- **Problem statement**: Rewrite the listing below from the line containing "The width and" down through the line containing "tap(163, 132)", putting "label" in place of "field label" and leaving everything else unchanged.

- **Stored records**:
■ ■ ■

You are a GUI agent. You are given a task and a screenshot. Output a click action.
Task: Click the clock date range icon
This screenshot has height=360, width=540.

■ ■ ■

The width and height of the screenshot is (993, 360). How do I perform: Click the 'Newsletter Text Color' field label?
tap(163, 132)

■ ■ ■

- **Solution for this task**:
The width and height of the screenshot is (993, 360). How do I perform: Click the 'Newsletter Text Color' label?
tap(163, 132)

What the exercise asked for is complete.